Host oxidative folding pathways offer novel anti-chikungunya virus drug targets with broad spectrum potential

- Alphaviruses feature multiple disulfide bonds in their envelope proteins.
- Several endoplasmic reticulum proteins-PDI, TRX-R, and ERO-1- participate in disulfide bond formation and isomerization.
- The TRX-R inhibitor auranofin inhibited chikungunya virus replication in vitro and reduced morbidity in a murine model.
- Protein disulfide isomerase and ERO-1 inhibitors reduced replication in vitro, but with notable toxicity.
- 16F16 and auranofin also impacted Venezuelan equine encephalitis and Zika virus replication in vitro, but with toxicity.

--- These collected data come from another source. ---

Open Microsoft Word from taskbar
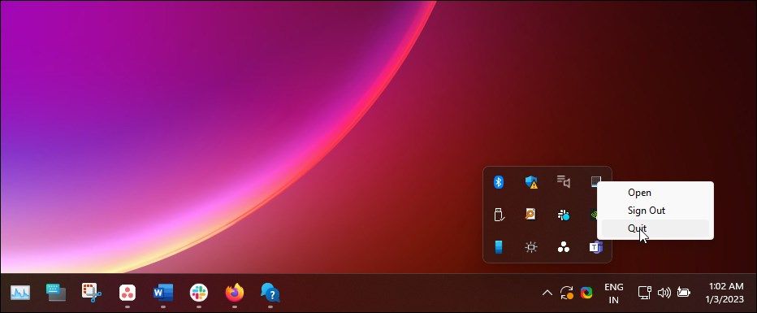Screen dimensions: 757x313 pos(162,293)
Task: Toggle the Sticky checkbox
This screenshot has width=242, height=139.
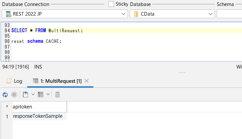Action: pyautogui.click(x=111, y=4)
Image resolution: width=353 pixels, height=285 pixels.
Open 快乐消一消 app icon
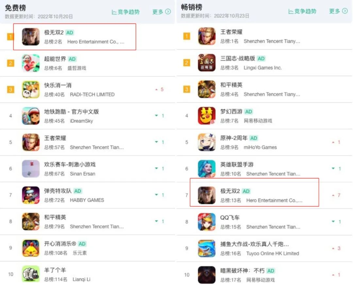(x=31, y=90)
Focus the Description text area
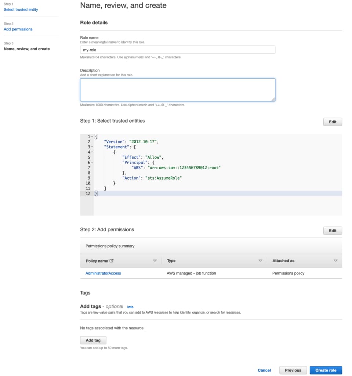The height and width of the screenshot is (376, 352). (178, 90)
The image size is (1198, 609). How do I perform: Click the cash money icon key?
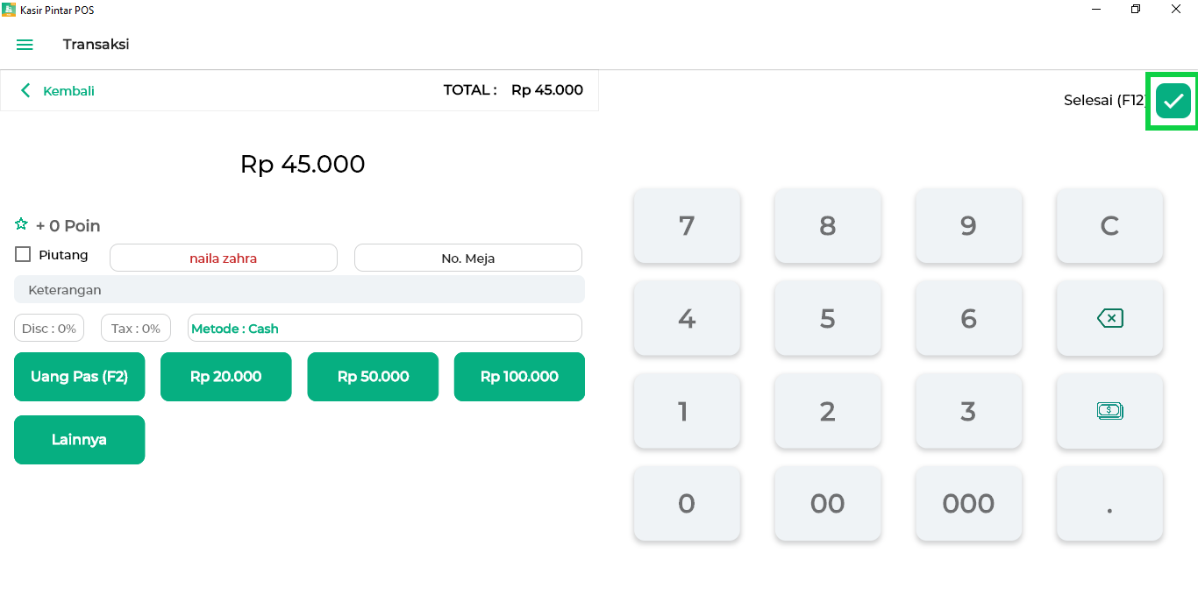click(x=1109, y=411)
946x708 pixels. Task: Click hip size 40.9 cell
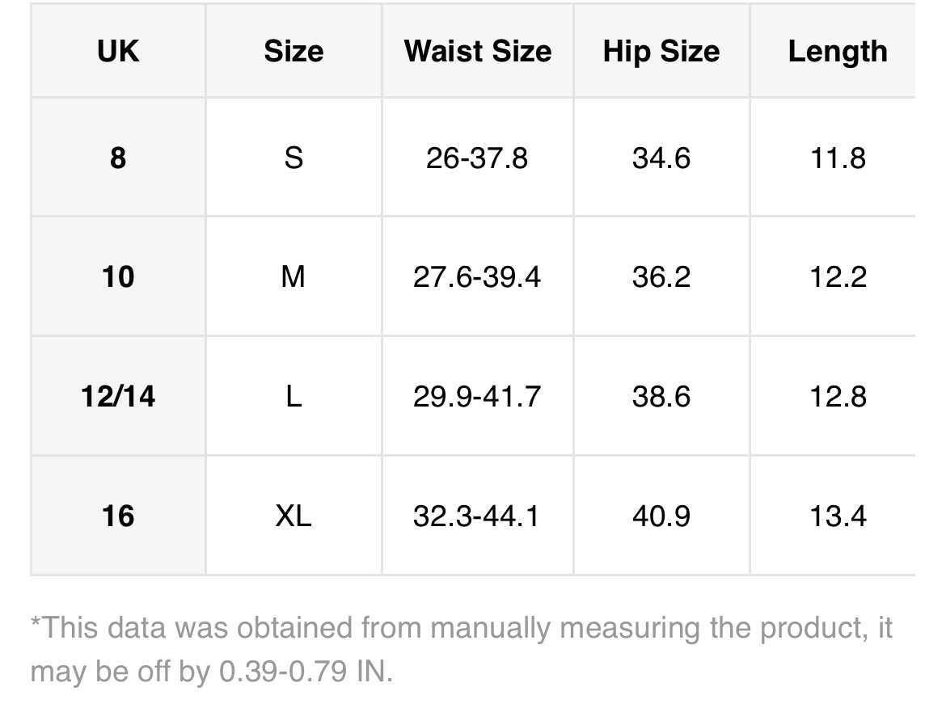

Alphaviruses require conserved cysteine residues for proper folding and assembly of the E1 and E2 envelope glycoproteins, and likely depend on host protein disulfide isomerase-family enzymes (PDI) to aid in facilitating disulfide bond formation and isomerization in these proteins. Here, we show that in human HEK293 cells, commercially available inhibitors of PDI or modulators thereof (thioredoxin reductase, TRX-R; endoplasmic reticulum oxidoreductin-1, ERO-1) inhibit the replication of CHIKV chikungunya virus (CHIKV) in vitro in a dose-dependent manner. Further, the TRX-R inhibitor auranofin inhibited Venezuelan equine encephalitis virus and the flavivirus Zika virus replication in vitro, while PDI inhibitor 16F16 reduced replication but demonstrated notable toxicity. 16F16 significantly altered the viral genome: plaque-forming unit (PFU) ratio of CHIKV in vitro without affecting relative intracellular viral RNA quantities and inhibited CHIKV E1-induced cell-cell fusion, suggesting that PDI inhibitors alter progeny virion infectivity through altered envelope function. Auranofin also increased the extracellular genome:PFU ratio but decreased the amount of intracellular CHIKV RNA, suggesting an alternative mechanism of action. Finally, auranofin reduced footpad swelling and viremia in the C57BL/6 murine model of CHIKV infection. Our results suggest that targeting oxidative folding pathways represents a potential new anti-alphavirus therapeutic strategy.